The criminalised food chain includes Chinese mafia involvement in rice imports -which reached unseen levels in 2016- to local Italian organised crime groups such as the Piromalli clan, who control the Calabrian meat market, to the olive oil sales of the Sicilian mafia boss Matteo Messina Denaro, and the typical buffalo mozzarella owned by the Napels-based Casalesi clan.
But as previous Agromafie reports indicated, food mafias by far outreach traditional organized crime sectors. They rather serve to oil the links between a thriving agricultural production, and global consumers. Just recently, the British newspaper The Observer told the story of Nicoleta Bolos, a Romanian farm workster who, in the countryside of Ragusa, was forced to have sexual relations with the owner of the greenhouse where she worked for a pittance. Raped, beaten and exploited. That this is not an isolated case confirms Bruno Giordano, magistrate at the Supreme Court of nearby Vittoria on the pages of Left magazine. Police say they believe that up to 7,500 women, the majority of whom Romanian, are living in slavery on farms across the region.

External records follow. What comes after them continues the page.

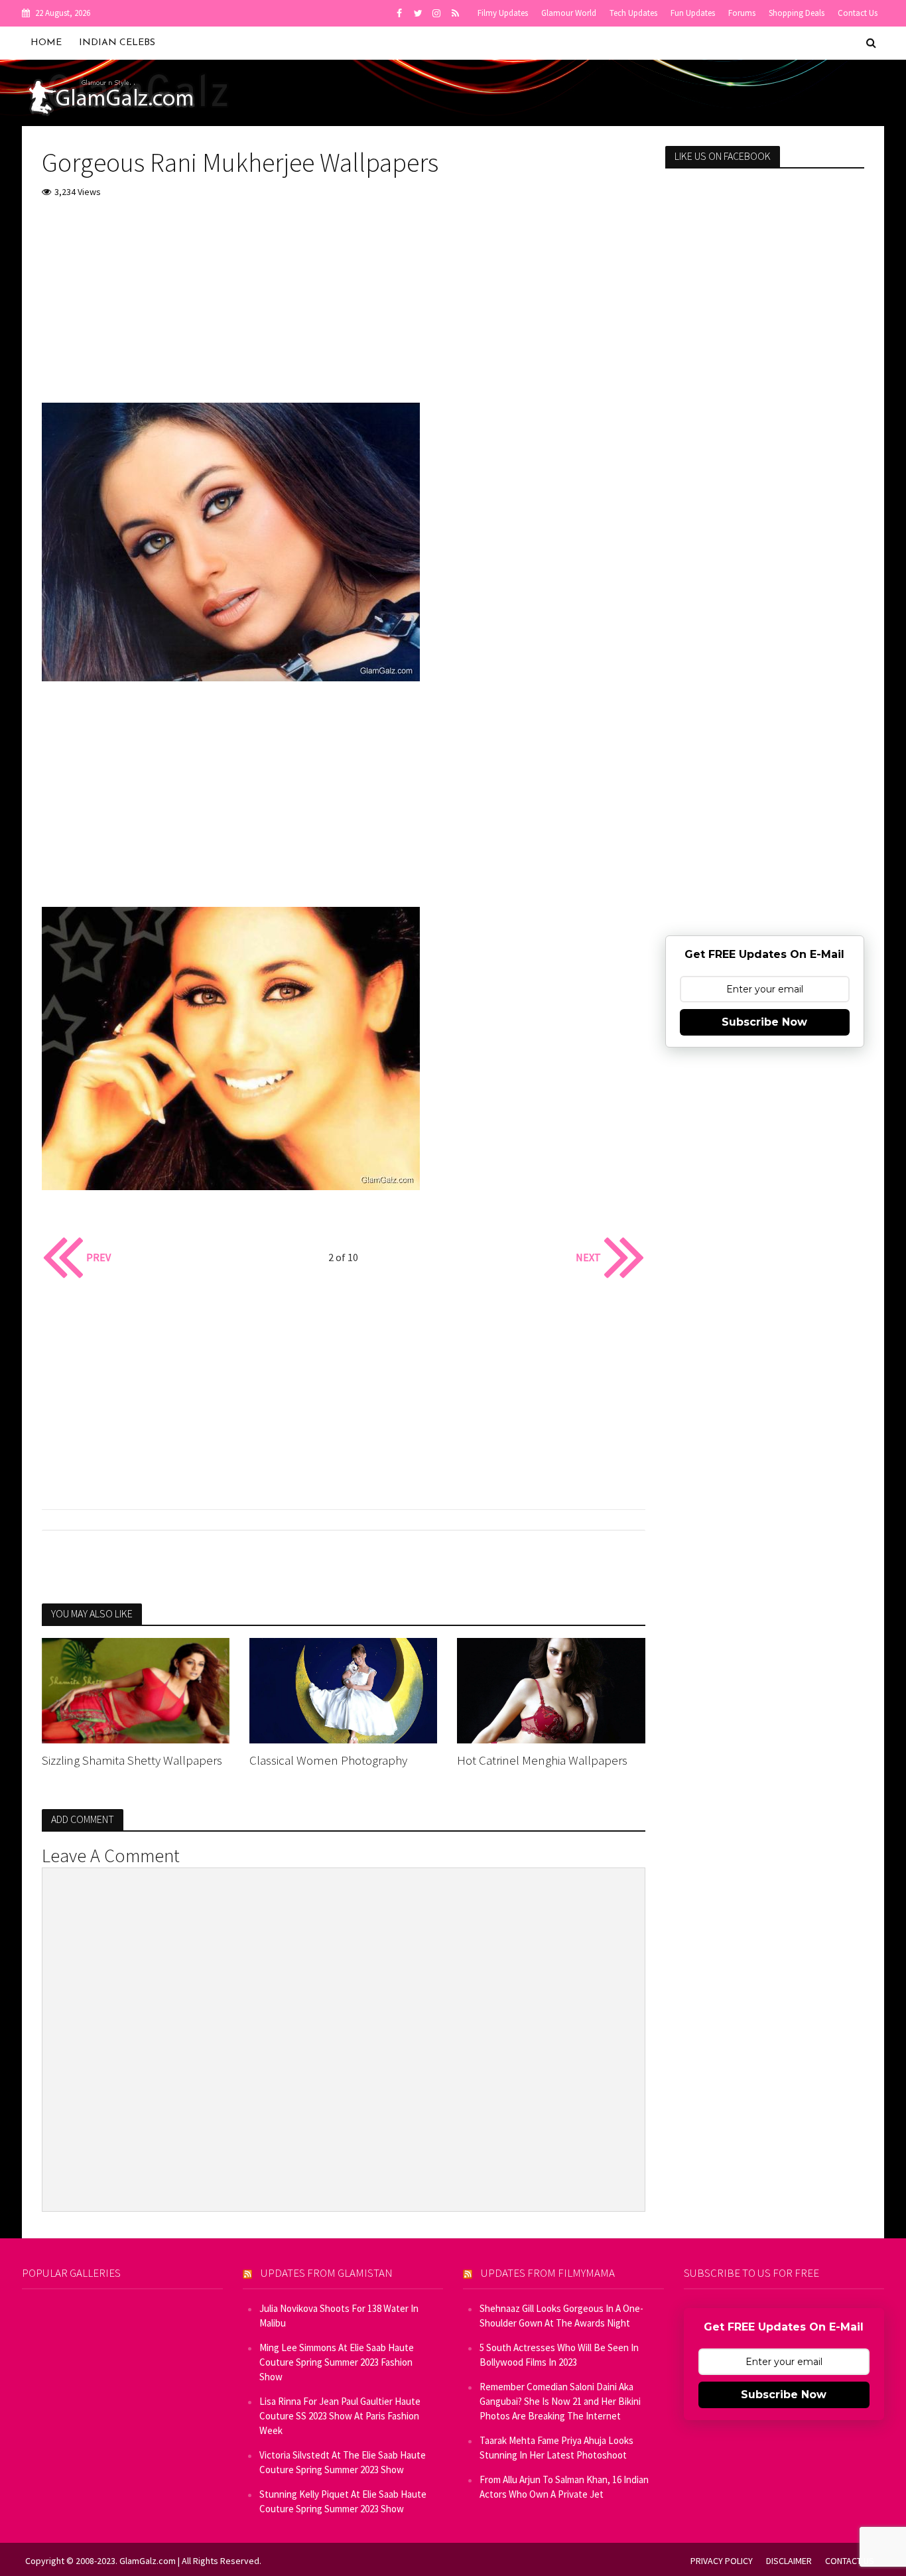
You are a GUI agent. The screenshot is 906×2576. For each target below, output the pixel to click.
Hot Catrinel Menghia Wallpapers (542, 1760)
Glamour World (568, 13)
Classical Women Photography (328, 1760)
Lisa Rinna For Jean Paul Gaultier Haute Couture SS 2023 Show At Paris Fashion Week (340, 2416)
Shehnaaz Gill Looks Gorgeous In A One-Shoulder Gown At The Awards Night (561, 2315)
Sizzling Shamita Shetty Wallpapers (132, 1760)
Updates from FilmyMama (548, 2273)
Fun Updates (693, 13)
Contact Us (857, 13)
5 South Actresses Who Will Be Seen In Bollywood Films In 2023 (559, 2354)
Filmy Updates (503, 13)
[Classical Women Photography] (343, 1689)
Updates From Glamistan (327, 2273)
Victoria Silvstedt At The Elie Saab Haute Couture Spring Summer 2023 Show (342, 2462)
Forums (741, 13)
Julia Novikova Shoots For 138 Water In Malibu (339, 2315)
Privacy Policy (721, 2561)
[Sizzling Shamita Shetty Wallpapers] (135, 1689)
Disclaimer (789, 2561)
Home (46, 43)
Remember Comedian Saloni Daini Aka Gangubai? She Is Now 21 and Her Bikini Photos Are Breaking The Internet (560, 2401)
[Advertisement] (343, 310)
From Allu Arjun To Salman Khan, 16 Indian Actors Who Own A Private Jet (564, 2486)
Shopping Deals (796, 13)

A group of writers and activists (Leonardo Palmisano, Marco Omizzolo, Giulio Cavalli and Stefano Catone) now has launched the idea of a national march against the caporalato mafia in mid-April (the exact date is to be decided) in the Capitanata -where two Malian farm workers recently died when their shacks burnt in what appears to be a lit fire. The initiators ask for a revision of legislation that was recently passed on illegal hiring, but which does not protect the workers enough in their view. The text reads (in Italian):
“The caporale is the last link in a chain that joins different interests in the name of cost reduction: from major retailers who set the price, through brokers and manufacturers seeking to maximize their profit. In the mix often enters the mafia also, who control much of the supply chain, from farmers markets, major hubs, the sorting and transportation of fruit and vegetables grown in Italy or imported from abroad. Sometimes with the complicity of local politics. Hence the urgency of an initiative that turning on the spotlight highlighting strongly some issues to be addressed urgently, and the idea of a National March.”